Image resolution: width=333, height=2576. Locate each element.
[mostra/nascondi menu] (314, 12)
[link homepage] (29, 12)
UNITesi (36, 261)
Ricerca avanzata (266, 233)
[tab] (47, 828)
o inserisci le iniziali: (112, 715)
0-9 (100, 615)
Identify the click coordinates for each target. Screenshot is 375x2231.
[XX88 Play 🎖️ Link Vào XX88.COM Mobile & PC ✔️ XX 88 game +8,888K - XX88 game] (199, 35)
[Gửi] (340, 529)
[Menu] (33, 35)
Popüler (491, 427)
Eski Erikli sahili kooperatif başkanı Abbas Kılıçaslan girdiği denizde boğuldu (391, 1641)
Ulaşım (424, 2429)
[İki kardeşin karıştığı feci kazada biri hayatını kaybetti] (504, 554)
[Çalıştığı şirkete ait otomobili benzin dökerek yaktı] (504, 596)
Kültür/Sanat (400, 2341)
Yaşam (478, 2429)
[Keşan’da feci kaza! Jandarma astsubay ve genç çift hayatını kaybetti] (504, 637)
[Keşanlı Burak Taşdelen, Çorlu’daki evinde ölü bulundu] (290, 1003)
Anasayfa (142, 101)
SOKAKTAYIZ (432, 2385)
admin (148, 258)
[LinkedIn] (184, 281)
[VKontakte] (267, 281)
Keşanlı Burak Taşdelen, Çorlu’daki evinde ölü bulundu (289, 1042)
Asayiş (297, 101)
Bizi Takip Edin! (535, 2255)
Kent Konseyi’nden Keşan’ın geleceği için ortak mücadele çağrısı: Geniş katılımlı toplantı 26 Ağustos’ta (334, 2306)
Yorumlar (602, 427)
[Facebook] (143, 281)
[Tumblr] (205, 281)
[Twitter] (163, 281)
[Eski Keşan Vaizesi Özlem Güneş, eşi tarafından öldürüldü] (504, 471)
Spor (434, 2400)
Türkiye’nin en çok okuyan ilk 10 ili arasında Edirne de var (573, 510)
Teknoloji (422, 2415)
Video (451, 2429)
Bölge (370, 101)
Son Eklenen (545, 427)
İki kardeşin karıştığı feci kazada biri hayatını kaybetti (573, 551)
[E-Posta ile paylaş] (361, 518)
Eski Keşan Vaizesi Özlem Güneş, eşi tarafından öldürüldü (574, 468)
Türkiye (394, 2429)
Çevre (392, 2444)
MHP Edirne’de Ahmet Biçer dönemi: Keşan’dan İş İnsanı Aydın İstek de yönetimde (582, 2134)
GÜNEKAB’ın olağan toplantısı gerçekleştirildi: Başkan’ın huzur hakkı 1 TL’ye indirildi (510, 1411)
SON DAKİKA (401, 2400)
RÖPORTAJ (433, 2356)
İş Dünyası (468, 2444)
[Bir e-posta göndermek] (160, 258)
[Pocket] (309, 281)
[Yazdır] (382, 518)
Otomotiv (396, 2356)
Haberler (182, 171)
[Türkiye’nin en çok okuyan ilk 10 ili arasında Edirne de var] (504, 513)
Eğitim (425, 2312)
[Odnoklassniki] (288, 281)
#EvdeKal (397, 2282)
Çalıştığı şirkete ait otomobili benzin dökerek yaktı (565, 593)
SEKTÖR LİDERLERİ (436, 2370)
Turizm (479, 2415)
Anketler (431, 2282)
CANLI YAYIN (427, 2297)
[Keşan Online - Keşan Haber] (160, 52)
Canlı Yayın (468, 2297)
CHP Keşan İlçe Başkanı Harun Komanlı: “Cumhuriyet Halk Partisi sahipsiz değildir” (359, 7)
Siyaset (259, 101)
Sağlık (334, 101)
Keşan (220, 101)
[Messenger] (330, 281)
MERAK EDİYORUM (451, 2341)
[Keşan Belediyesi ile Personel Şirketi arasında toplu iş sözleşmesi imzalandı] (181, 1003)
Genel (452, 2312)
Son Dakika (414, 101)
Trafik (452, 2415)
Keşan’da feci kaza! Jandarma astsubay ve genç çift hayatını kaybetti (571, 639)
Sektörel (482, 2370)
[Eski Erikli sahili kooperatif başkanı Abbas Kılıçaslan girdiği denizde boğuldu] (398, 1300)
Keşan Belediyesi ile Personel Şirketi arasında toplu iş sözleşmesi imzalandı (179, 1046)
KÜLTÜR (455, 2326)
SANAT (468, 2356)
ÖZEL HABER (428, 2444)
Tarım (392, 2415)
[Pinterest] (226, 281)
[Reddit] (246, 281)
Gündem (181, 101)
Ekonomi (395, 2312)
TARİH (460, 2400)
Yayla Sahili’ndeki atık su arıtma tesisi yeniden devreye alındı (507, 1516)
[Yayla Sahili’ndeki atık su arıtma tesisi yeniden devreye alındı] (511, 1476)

▶ _Task goal_
Return each line of the data where the word "Kılıçaslan" appears.

▶ _Written response_
Eski Erikli sahili kooperatif başkanı Abbas Kılıçaslan girdiği denizde boğuldu (391, 1641)
[Eski Erikli sahili kooperatif başkanı Abbas Kılıçaslan girdiği denizde boğuldu] (398, 1300)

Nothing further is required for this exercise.